Sony Music Entertainment chairman Thomas 'Tommy' Mottola saw more than just a salsero in the charismatic singer. Sensing that Latin music could snowball into a kind of "new Seattle scene," Mottola brought Anthony aboard Sony's Columbia Records, along with artists like Ricky Martin and Jennifer Lopez, though contractual difficulties with his former label (RMM Records) delayed the release of his 1999 English-language album "Marc Anthony" (The singer had previously released one album in English). The skinny youth who had matured into a legitimate heartthrob delivered a ballad-heavy disc as his introduction to pop audiences, but it was the scarcer upbeat, Latin-tinged songs (i.e., "I Need to Know") that really grabbed attention. His bilingual, multi-record deal worth more than $30 million promised to yield two records in 2000, one a return to salsa, and the other a move into Spanish-language pop. He also upped his screen profile considerably with "Bringing Out the Dead" (1999), playing the dreadlocked, brain-damaged homeless man described by director Martin Scorsese as "the soul of the movie." That same year he wrote and performed the song "You Sang to Me," which was promienntly featured in the Julia Roberts-Richard Gere romantic comedy "Runaway Bride."

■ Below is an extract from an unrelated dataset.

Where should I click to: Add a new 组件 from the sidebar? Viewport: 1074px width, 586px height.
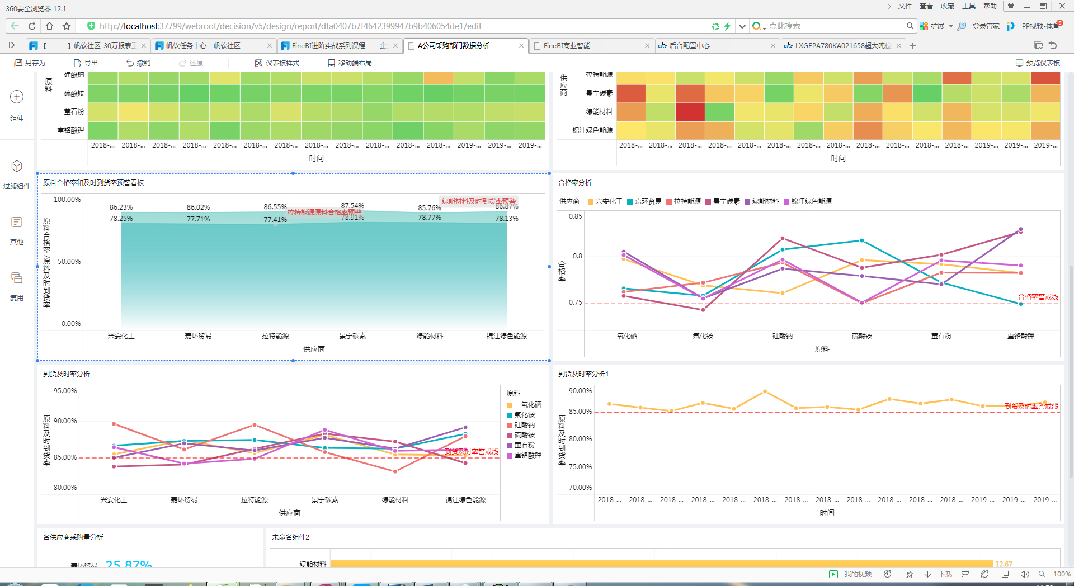coord(17,97)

In 2001 Anthony had a supporting role in the Spanish language film "En el tiempo de las mariposas" aka "In the Time of the Butterflies," the true story of the Mirabel sisters of the Dominican Republic, who were found murdered in 1960 after opposing the local military dictatorship. The singer would endure some personal trevails--including splitting and reconciling and splitting again with his wife Dayanara Torres Delgado and being romantically linked to his longtime friend, actress and singer Jennifer Lopez following her highly hyped relationship with Ben Affleck--before returning before the cameras for the action thriller "Man on Fire" (2004), playing a wealthy Mexico City industrialist with an American wife who hires a bodyguard (Denzel Washington) to keep his ten-year-old daughter (Dakota Fanning) safe. Shortly there after, Anthony secured a quickie Caribbean divorce from his wife Dayanara Torres and just days later shocked fans around the world with a sudden and unexpected marriage to Lopez just five months after her split from Affleck.